» Hal yang Dikerjakan
• a. Tentukan apakah setiap pernyataan berikut sesuai dengan penggalan catatan perjalanan di London. Jawab ya atau tidak dan kutip persis kata-kata penentunya. (i) Narator memesan mie kuah berisi daging bebek. (ii) Di kereta, narator duduk berhadapan dengan empat turis asal Italia. (iii) Stasiun terakhir narator adalah Bank.
• b. Salin persis bagian penggalan catatan perjalanan di London dari "Kenyang dan puas, aku" sampai "yang masih belia..".
• c. Daftarkan semua nama kota, kawasan, atau stasiun yang disebut dalam penggalan catatan perjalanan di London, masing-masing satu kali.

» Bagian Dokumen
▬▬▬▬▬▬▬▬▬▬
Dan sementara langit Greenwich makin mendekati biru tua, aku pun merasakan lapar -- yang tak terkira. Kucoba keliling jalan-jalan di sekitar itu, akhirnya kutemukan restoran China, yang sepertinya menjual mie kuah -- sebuah makanan yang kusuka, dan kujadikan alternatif selama di London, sekaligus obat rindu kepada Jakarta. Nama restorannya "Tai Won Mein". Kupesan mie kuah, dengan isi daging bebek...

Kenyang dan puas, aku seorang diri akhirnya meninggalkan Greenwich, dengan masih diantar gerimis kota itu. Kembali mendatangi stasiun tube, aku naik kereta yang sama, tapi mengarah dan turun di stasiun Bank. Di dalam gerbong yang sepi, aku berhadap-hadapan dengan 4 orang turis asal Spanyol, yang masih belia..

Dari Bank, aku pindah ke Centre Line menuju Queensway, stasiun terakhirku. Langit London berganti gelap, tetapi kehidupan di daerah itu justru masih belum terlelap. Dengan letih yang tersisa, dan dingin yang masih mendekap, aku tak menyia-nyiakan kehangatan kamarku di lantai atas, di penginapan tempatku di kawasan Bayswater. Kukenakan segera kaos kaki, dan kusembunyi di balik selimut, setelah membersihkan badan. Kulihat jarum jam di arlojiku menunjuk pukul 19.30 Waktu Greenwich Mean Time, atau GMT.. ***

7 comments:

ienas Tsuroiya said...

wahahha..jauh2 ke London, makannya mie ayam:p

ienas Tsuroiya said...
▬▬▬▬▬▬▬▬▬▬
Data lokasi elemen dan teks
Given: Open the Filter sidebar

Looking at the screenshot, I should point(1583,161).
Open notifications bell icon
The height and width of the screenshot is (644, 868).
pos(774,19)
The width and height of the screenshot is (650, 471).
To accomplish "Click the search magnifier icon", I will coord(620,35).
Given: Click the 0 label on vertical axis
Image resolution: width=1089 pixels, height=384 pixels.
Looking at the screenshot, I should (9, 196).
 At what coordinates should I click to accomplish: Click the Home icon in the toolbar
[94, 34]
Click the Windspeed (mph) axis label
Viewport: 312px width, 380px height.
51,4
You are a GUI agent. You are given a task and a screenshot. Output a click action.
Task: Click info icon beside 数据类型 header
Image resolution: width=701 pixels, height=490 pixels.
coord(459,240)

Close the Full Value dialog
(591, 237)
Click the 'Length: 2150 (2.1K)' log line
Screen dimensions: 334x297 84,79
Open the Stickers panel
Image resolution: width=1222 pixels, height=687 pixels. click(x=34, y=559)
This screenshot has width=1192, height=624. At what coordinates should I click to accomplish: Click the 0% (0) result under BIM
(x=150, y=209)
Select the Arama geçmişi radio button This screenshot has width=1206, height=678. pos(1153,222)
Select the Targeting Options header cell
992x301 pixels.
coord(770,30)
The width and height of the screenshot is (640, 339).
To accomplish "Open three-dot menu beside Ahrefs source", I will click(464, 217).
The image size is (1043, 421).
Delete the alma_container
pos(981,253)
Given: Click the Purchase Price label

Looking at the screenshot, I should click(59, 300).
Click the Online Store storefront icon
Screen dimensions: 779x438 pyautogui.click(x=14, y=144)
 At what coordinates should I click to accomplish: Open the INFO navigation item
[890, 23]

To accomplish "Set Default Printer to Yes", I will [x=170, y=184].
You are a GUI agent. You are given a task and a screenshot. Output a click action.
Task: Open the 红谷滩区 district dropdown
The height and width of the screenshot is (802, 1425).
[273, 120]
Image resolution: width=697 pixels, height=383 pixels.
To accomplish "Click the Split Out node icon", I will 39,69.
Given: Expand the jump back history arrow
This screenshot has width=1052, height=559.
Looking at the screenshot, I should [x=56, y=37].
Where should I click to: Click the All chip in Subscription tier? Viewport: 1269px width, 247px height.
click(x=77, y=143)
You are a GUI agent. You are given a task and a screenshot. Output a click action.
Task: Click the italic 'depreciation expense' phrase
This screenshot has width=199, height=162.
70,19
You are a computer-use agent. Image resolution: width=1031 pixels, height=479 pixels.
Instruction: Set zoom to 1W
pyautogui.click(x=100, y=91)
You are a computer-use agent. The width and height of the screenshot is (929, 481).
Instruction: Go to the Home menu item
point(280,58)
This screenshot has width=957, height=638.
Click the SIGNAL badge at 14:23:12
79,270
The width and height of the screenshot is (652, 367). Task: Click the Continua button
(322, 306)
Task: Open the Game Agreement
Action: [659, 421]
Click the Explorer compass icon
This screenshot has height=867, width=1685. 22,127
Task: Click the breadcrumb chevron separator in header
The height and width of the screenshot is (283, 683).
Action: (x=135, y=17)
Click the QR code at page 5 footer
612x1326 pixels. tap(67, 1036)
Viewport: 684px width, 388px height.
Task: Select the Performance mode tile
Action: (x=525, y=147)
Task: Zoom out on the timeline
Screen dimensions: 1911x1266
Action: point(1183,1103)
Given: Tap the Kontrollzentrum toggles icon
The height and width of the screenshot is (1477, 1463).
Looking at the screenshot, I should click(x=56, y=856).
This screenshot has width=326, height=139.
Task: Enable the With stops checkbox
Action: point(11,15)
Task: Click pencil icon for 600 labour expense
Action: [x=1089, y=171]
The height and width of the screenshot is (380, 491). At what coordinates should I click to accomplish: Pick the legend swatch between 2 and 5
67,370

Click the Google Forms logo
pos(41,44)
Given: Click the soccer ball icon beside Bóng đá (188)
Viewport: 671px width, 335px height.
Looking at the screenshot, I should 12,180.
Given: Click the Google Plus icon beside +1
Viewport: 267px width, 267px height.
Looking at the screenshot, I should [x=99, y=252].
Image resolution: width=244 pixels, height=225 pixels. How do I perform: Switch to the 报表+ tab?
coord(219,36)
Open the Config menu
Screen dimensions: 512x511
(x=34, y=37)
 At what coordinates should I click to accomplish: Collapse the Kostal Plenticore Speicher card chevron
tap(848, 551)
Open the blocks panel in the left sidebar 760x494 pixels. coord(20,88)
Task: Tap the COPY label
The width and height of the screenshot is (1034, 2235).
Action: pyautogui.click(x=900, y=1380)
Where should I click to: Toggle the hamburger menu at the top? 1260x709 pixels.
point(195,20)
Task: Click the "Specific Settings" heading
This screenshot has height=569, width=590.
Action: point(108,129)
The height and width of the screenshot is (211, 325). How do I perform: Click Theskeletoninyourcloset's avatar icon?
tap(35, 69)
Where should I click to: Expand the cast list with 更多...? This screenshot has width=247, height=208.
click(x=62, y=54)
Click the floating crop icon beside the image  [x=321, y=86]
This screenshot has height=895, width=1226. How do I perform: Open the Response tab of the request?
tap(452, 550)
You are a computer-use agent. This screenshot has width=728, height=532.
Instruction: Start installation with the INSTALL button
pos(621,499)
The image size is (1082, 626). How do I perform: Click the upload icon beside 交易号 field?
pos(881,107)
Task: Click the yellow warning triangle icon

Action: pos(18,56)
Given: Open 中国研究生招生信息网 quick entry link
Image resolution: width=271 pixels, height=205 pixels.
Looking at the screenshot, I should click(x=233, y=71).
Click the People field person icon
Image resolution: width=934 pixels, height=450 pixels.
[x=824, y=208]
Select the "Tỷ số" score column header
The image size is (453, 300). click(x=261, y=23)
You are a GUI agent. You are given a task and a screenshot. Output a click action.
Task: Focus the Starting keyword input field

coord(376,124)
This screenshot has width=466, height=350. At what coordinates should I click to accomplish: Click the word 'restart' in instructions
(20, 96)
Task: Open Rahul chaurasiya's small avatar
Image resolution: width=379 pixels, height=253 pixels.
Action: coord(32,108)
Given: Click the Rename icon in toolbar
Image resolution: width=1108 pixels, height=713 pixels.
▬▬▬▬▬▬▬▬▬▬
» Jawaban yang Diharapkan
• a.
(i) Ya: "Kupesan mie kuah, dengan isi daging bebek"
(ii) Tidak: "aku berhadap-hadapan dengan 4 orang turis asal Spanyol"
(iii) Tidak: "aku pindah ke Centre Line menuju Queensway, stasiun terakhirku"

• b.
Kenyang dan puas, aku seorang diri akhirnya meninggalkan Greenwich, dengan masih diantar gerimis kota itu. Kembali mendatangi stasiun tube, aku naik kereta yang sama, tapi mengarah dan turun di stasiun Bank. Di dalam gerbong yang sepi, aku berhadap-hadapan dengan 4 orang turis asal Spanyol, yang masih belia..

• c. Greenwich, London, Jakarta, Bank, Queensway, Bayswater